Another downside of not using ID lists is the sorting order of data lists. When fetching a list of posts from the server, the server can dictate the order and the frontend can rely on the provided data. With the data being kept in a hash table, it’s not sorted anymore, and either the sorting has to be stored alongside or the order has to be done in the selector.

Data Lifetime

We’ve already developed other online communities with a focus on user-generated content — but a Social Network definitely brings more challenges especially in terms of data lifetime and timeliness.

In 2017, 400 hours of video were uploaded to YouTube every second. In practice content is not only created, but also edited and deleted. With a classic, server-side rendered platform, the user is provided with the latest content automatically. In an SPA environment previously fetched content should be cached on the client, while still being periodically refreshed.

Twitter displays a «2 new Tweets» note when new content is available.

We tried a couple of different approaches on how to tackle this. At first we checked whether the data was still valid just before rendering, and dispatched a refetch if it was stale. As explained in our research findings, we decided not to share Redux containers, so we actually had to implement these changes on the web and in the React Native app. We quickly realised we were doing the same data checks all over the place, and decided to go another route.

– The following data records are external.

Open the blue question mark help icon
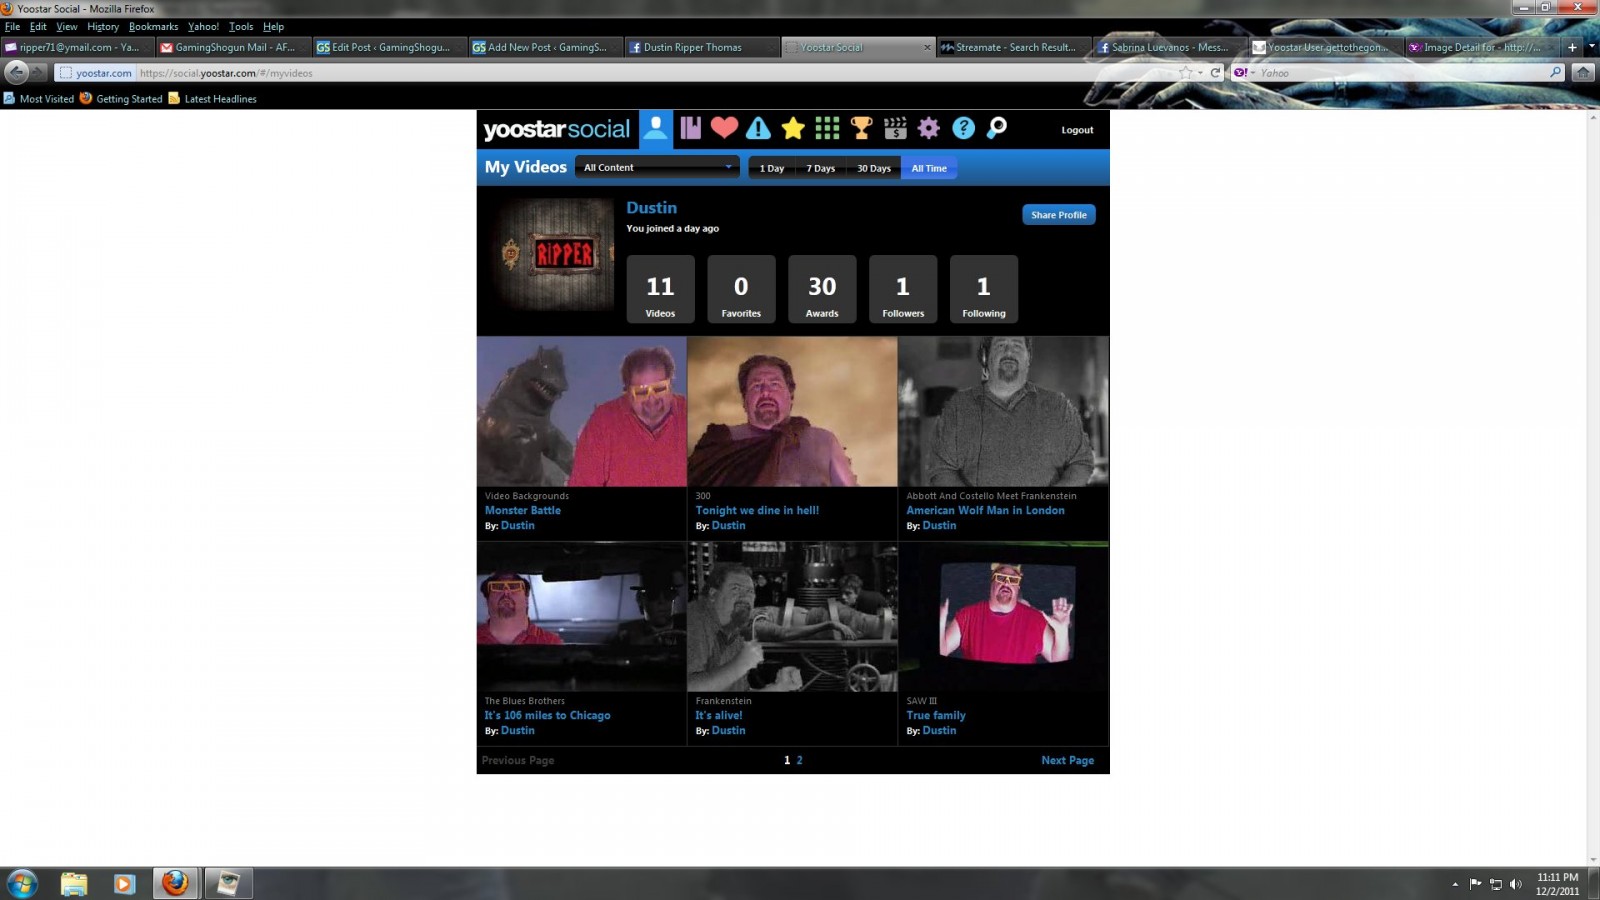The width and height of the screenshot is (1600, 900). [963, 128]
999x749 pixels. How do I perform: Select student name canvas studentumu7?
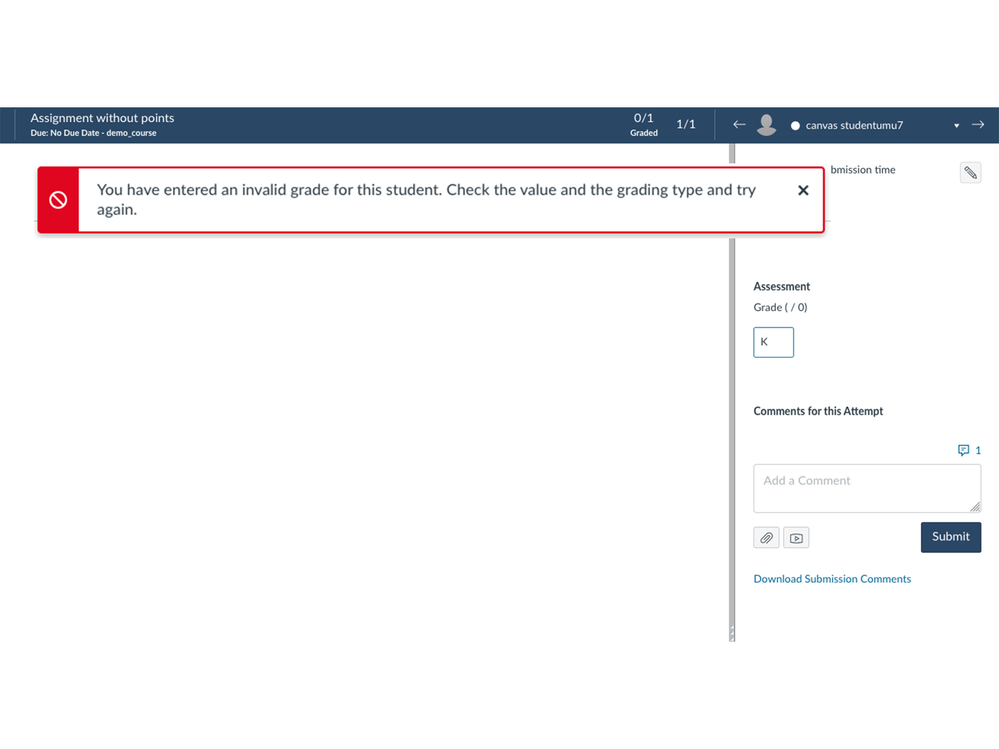tap(854, 126)
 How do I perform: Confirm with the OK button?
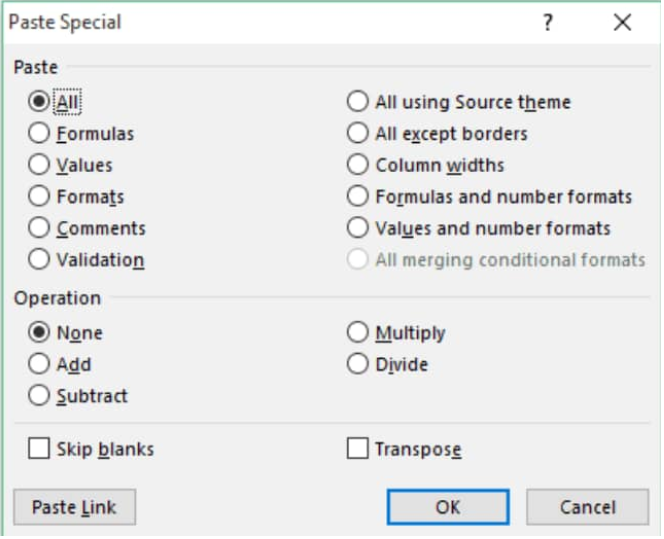click(x=450, y=509)
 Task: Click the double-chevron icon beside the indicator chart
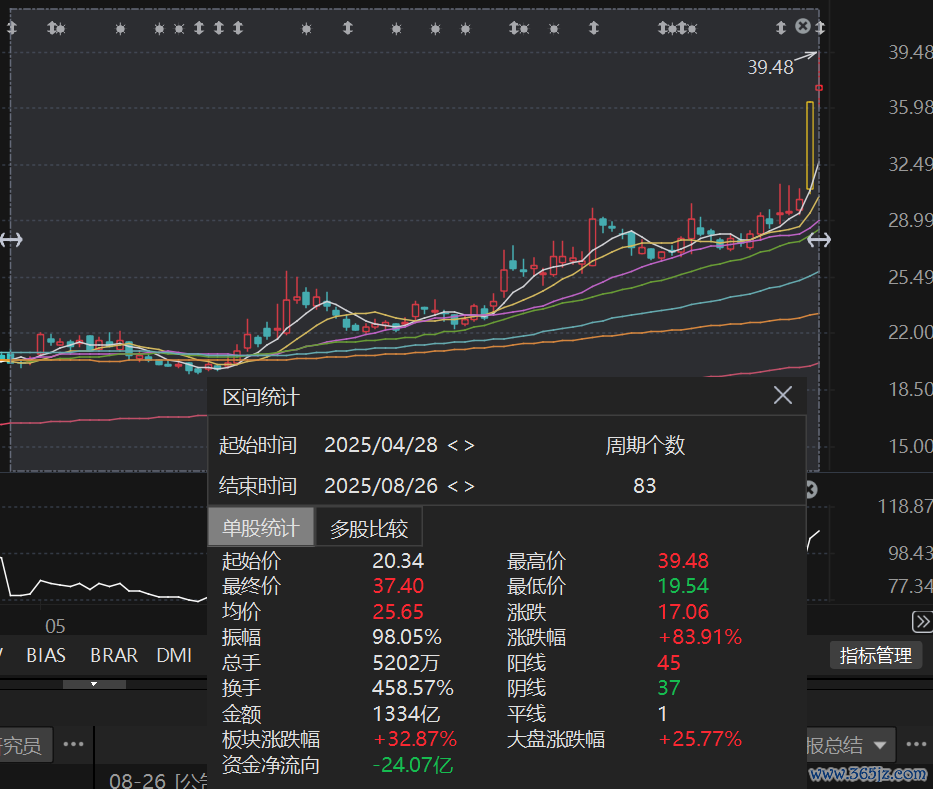(922, 622)
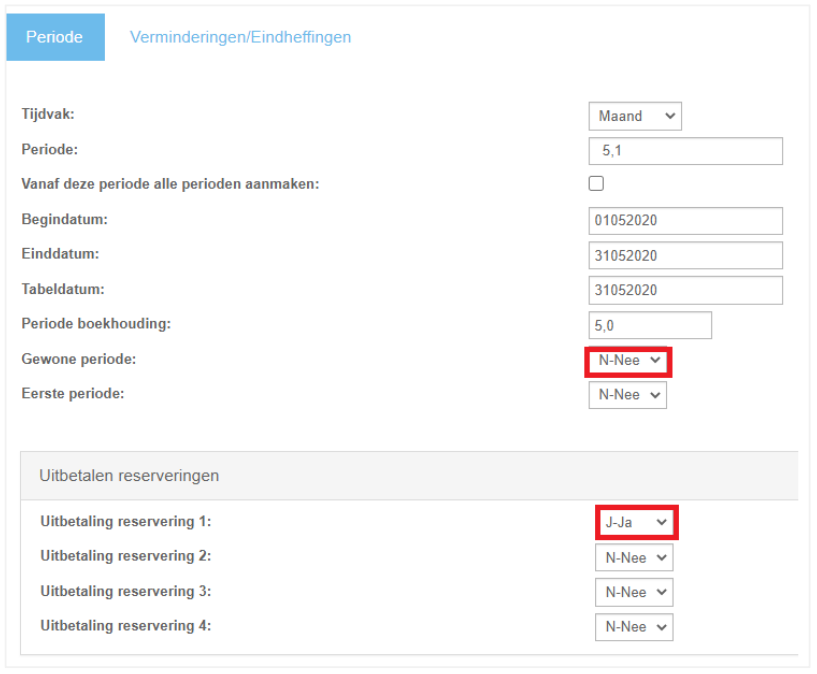Viewport: 817px width, 674px height.
Task: Focus the Begindatum field
Action: 686,221
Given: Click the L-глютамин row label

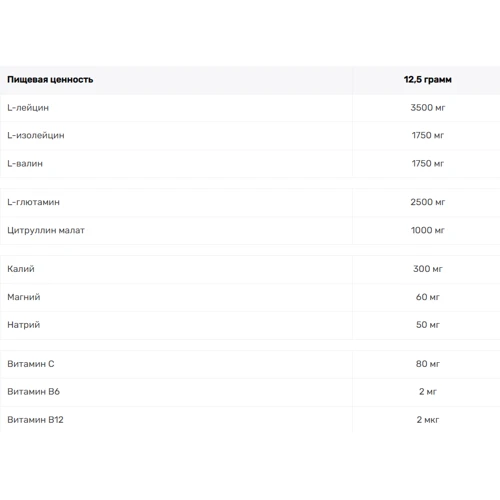Looking at the screenshot, I should pos(33,202).
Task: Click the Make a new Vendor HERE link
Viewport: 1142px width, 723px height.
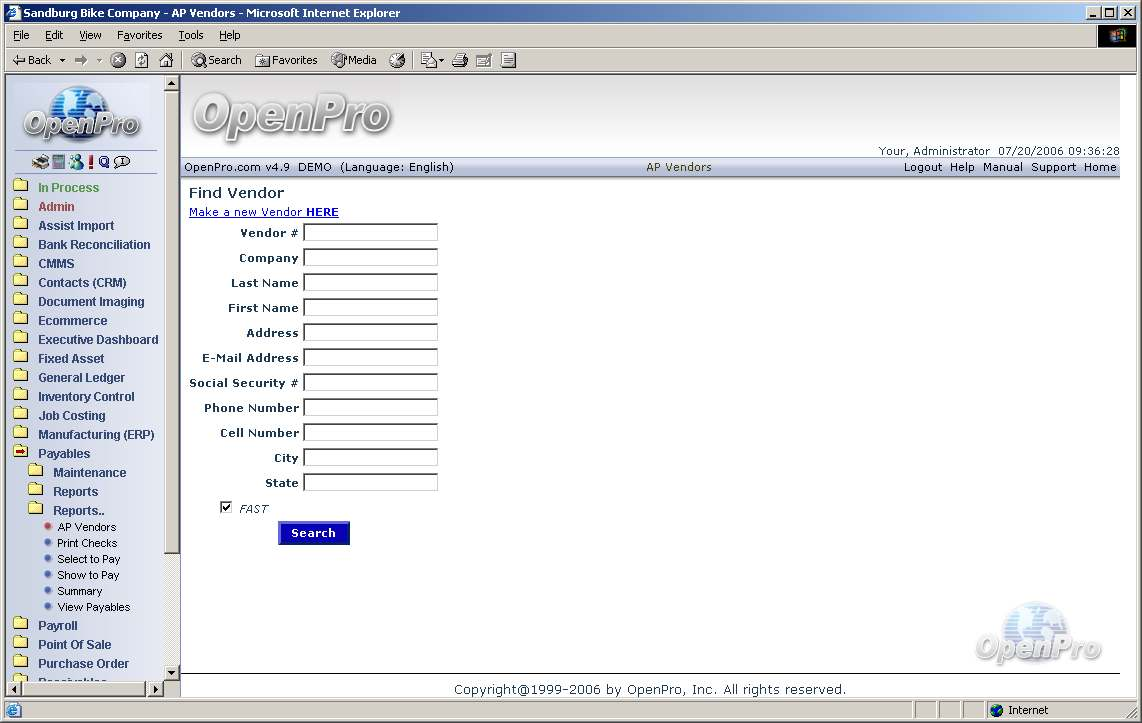Action: tap(263, 212)

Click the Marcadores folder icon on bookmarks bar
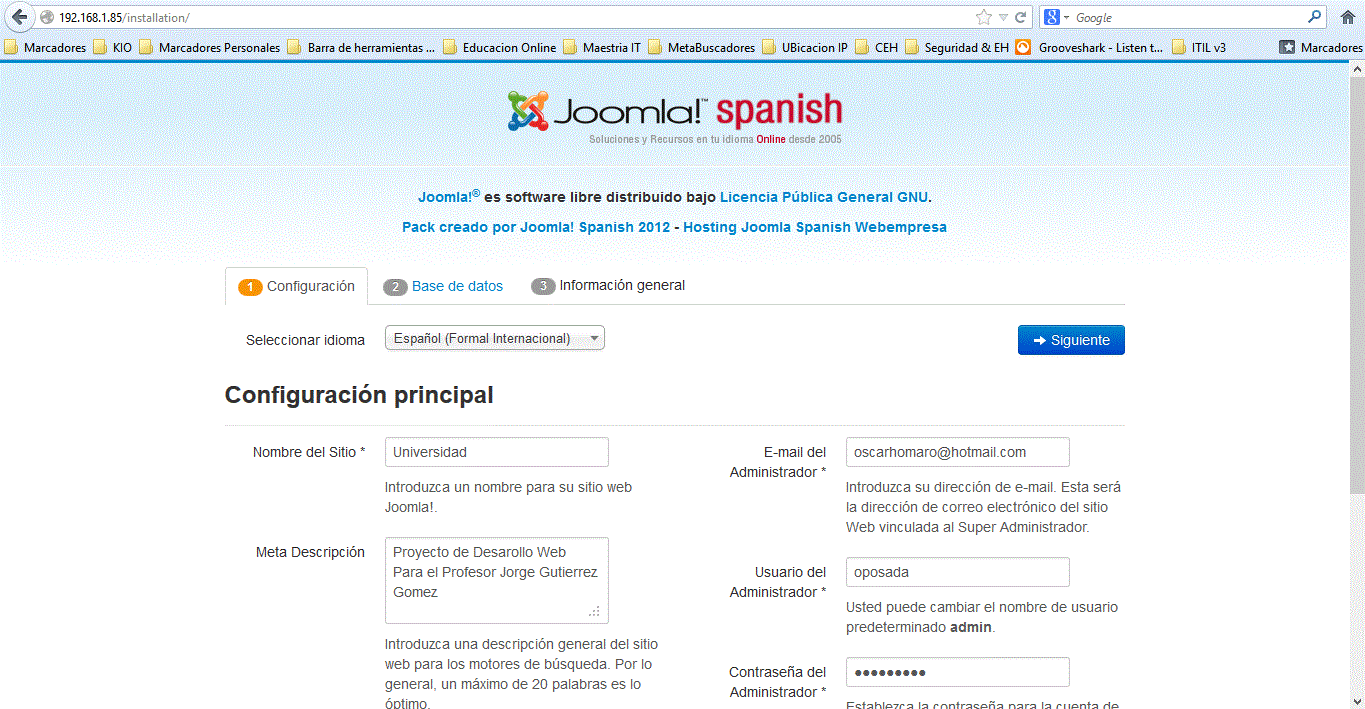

We ended up keeping this solution, but realised it’s not quite optimal for the platform’s User Experience. Although we made sure that refreshes only get dispatched on specific user interactions, it can still result in weird UI behaviours. A better solution could be to notify a user about new data but only refetch on an explicit user action, like Twitter does for example.

Outlook

Overall we are quite happy with our setup and happily maintain and develop the platform. We have invested quite a bit into GraphQL in the last few months and believe it can help us even further with reducing an app’s complexity and reusable code for different build targets.

With the rising popularity of Universal Design Systems and technical implementations thereof, reusable UI components are very near. Today, multiple ways of achieving this are being constantly developed. With react-native-dom the Web can be seen as a build target of a React Native app but this is very experimental. Also, quite important to us, the semantic meaning of HTML elements gets lost. A native View can be a div, article, main, aside or almost anything else in HTML.

Another approach are Progressive Web Apps. Progressive Web Apps, or PWA, are regular Web Apps that offer native-like functionality like offline behaviour, push notifications, and access to the device’s hardware. For a next project we’d evaluate whether we could build a Progressive Web App based on the requirements but would definitely head for a shared library again if a PWA was off the table.